*Given information*.
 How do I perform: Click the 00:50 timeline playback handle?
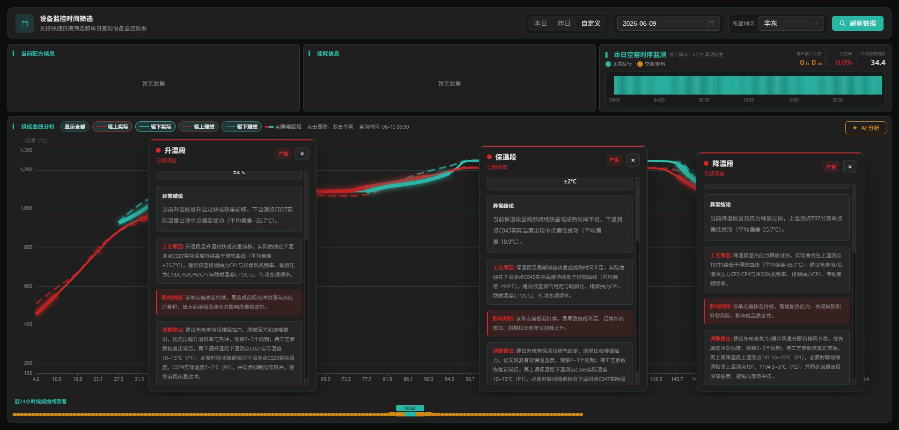coord(410,411)
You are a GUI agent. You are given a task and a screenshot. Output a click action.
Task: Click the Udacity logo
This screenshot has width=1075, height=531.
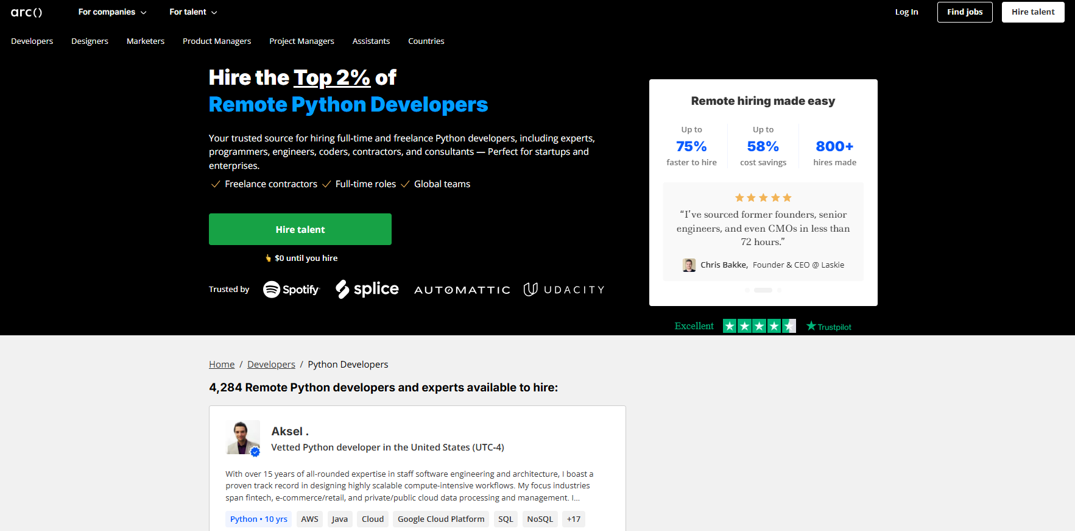563,290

*Exercise brief*.
Once the pictures are set aside, output the whole listing exactly.

*The completed task*.
 How do I perform: Click the 00:50 timeline playback handle?
coord(410,411)
You are a GUI agent. You are given a task and a screenshot. Output a click action.
Task: Click the Udacity logo
This screenshot has width=1075, height=531.
563,290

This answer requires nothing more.